特に印象的だったのは、千早がかるたに臨む際の「覚悟」の描写です。これまでは、かるたへの純粋な愛情や、仲間との絆を原動力に成長してきた千早ですが、33巻では、より個人的で、より切実な理由が彼女を突き動かしているのが分かります。それは、新という存在が、彼女にとってどれほど大きな意味を持っているのかを改めて思い知らされる瞬間でもありました。新がかるたから離れてしまうかもしれないという不安は、千早のかるたへの情熱を、さらに燃え上がらせる炎となったのです。
太一の葛藤と、友情の重み
そして、我らが真島太一。彼の抱える葛藤も、今巻ではより一層深く描かれています。千早への想いを胸に秘めながら、新という存在に複雑な感情を抱く太一。さらに、かるた部を支えるリーダーとしての責任感。そのすべてが、彼の心を締め付けます。しかし、太一は決して諦めません。千早のために、そしてかるた部のために、彼は前を向き続けるのです。
太一が千早にかける言葉、そして彼女を支えようとする姿は、まさに「友情」という言葉の重みを感じさせます。たとえ自分の気持ちが報われなくても、大切な人の幸せを願う。その健気さが、読者の胸を締め付けます。彼が抱える苦悩は、読者にも伝染し、応援したくなる気持ちを強くさせられました。また、太一がかるた部員たちと接する場面では、彼のリーダーシップと、部員たちからの信頼も垣間見え、瑞沢高校かるた部の絆の強さを再確認させてくれます。
ライバルたちの躍動と、大会の熱狂
もちろん、大会の熱狂も健在です。新や太一だけでなく、周防久志という圧倒的な強さを誇るライバルの存在感も際立っています。彼の無心で、しかし鬼気迫るようなプレイは、読者をも惹きつけ、かるたの奥深さ、そして難しさを改めて感じさせられました。
また、瑞沢高校かるた部の他のメンバーたちも、それぞれの持ち場で奮闘しています。肉まん、かなちゃん、筑波、そして大江。彼ら一人ひとりが、千早や太一と共に、この大舞台に立っているのです。彼らの成長もまた、『ちはやふる』という物語を豊かに彩る要素であり、彼らの活躍にも目を奪われました。特に、これまであまりスポットライトが当たらなかったキャラクターたちが、この大舞台で輝きを見せる場面は、読んでいて非常に嬉しくなります。
次巻への期待と、作品の普遍的な魅力
33巻は、キャラクターたちの感情の機微を丁寧に描きながら、競技かるたというスポーツの持つドラマを最大限に引き出している一冊だと感じました。それぞれのキャラクターが抱える「想い」が、かるたの札となって舞い、それが彼らの人生を大きく左右していく。その儚さ、そして力強さに、私はいつも心を揺さぶられます。
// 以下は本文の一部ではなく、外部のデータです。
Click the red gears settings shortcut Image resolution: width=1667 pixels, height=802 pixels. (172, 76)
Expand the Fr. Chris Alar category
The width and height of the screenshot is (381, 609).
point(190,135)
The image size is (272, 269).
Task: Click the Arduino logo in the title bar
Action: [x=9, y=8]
この巻を読み終えて、次巻で千早たちがどのような戦いを繰り広げるのか、そして新の運命はどうなるのか、期待せずにはいられません。瑞沢高校かるた部が、この困難をどう乗り越えていくのか、固唾を飲んで見守りたいと思います。『ちはやふる』は、単なる競技かるたの物語ではなく、青春の輝き、友情、愛情、そして困難に立ち向かう勇気といった、普遍的なテーマを描いた作品です。これからも、この素晴らしい物語の続きを追いかけていきたいと思います。